Just because it's film, doesn't mean that it's going to outperform your DSLR in image quality. You also need to have nice glass in front of it too (and an optical viewfinder helps as well). 

I'd personally use your DSLR for nature shots. If you come across a film camera with interchangeable lenses and an optical viewfinder, that's where I'd start into your film foray.


----------



## tyqre (Feb 2, 2012)

I got an old Rebel EOS S to start with film, it should come in on Tuesday. The p&s i have now has a viewfinder. I wanted to test out shooting with film while i wait.


----------



## o hey tyler (Feb 2, 2012)

tyqre said:


> I got an old Rebel EOS S to start with film, it should come in on Tuesday. The p&s i have now has a viewfinder. I wanted to test out shooting with film while i wait.



You said it has a viewfinder, but does it have a viewfinder that shows you what the camera sees *through the lens? *If it's just a square hole cut through the body with either glass or plastic to look through, it's not through the lens. That's the big question. 

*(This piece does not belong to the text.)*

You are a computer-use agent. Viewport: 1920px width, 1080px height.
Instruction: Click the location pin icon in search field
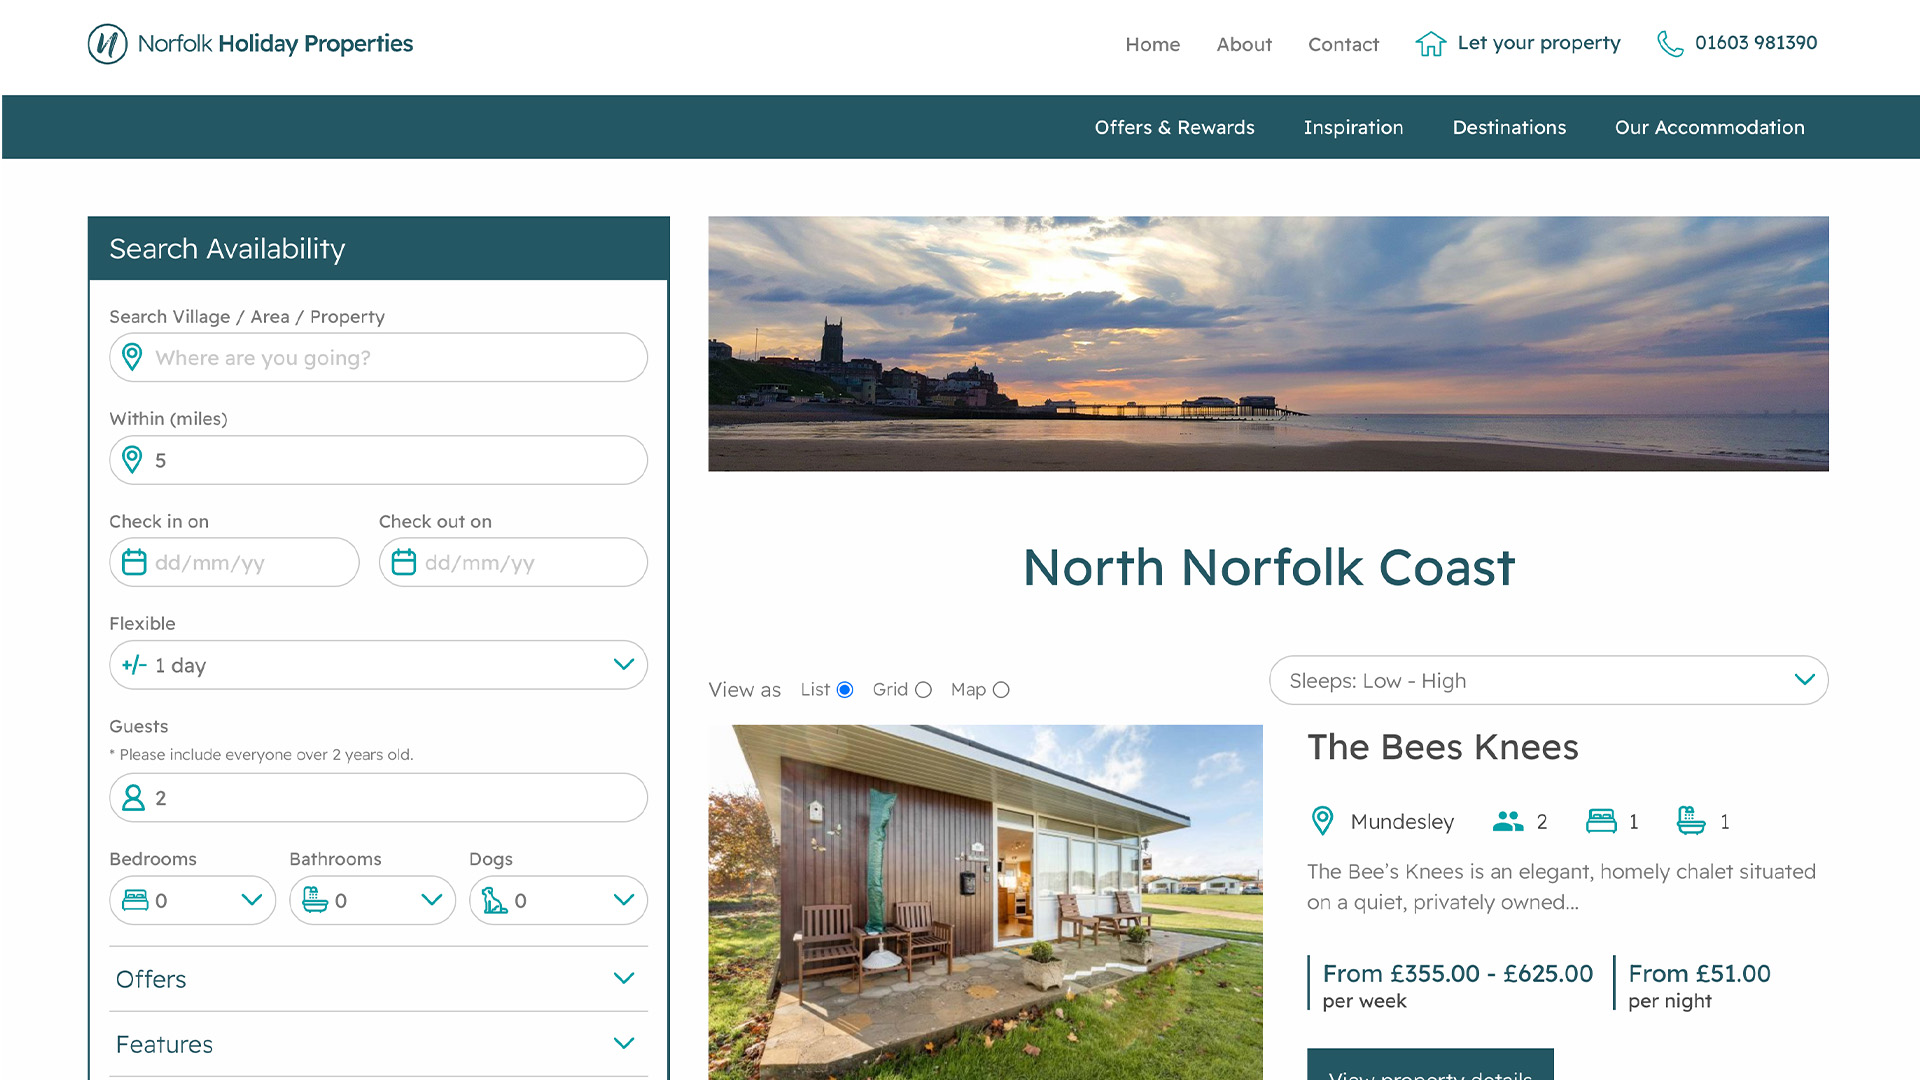131,357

IMHO, if you have a film camera coming, I wouldn't waste money running film through the P&S. You'll learn way more about photography with the EOS Rebel S.


----------



## tyqre (Feb 2, 2012)

o hey tyler said:


> tyqre said:
> 
> 
> > I got an old Rebel EOS S to start with film, it should come in on Tuesday. The p&s i have now has a viewfinder. I wanted to test out shooting with film while i wait.
> ...



hmm.. ok. and yea it doesn't see through the lens. Also, i tried to google the Rebel S too see if i could find any more info on it but it not much even comes up when I search it. Does anyone know anything about this camera?


----------



## slackercruster (Feb 2, 2012)

My $100 PS gave me slightly sharper photos than a 6mp Pentax *ist. But the Pentax had much better shadow details.


----------



## bhop (Feb 2, 2012)

I think it depends on what camera your P&S is.. My Olympus Stylus Epic P&S was one of my favorite cameras til I broke it.. 35mm f/2.8 lens.  I think the IQ is pretty amazing for what it is.

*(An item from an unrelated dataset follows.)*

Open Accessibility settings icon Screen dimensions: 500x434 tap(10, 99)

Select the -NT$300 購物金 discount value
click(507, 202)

There's Some Palm Trees by bhop, on Flickr




Heinas by bhop, on Flickr




Stray Glasses by bhop, on Flickr




Boss's Porsche Interior by bhop, on Flickr


----------



## tyqre (Feb 2, 2012)

it is a pretty old Canon OWL AF P&s.. i mean.. it probably cost 20$ when it first came out. It has a nise f3 lens but it doesn't extend or anything.. its a fixed 35mm lense, its not big at all..


----------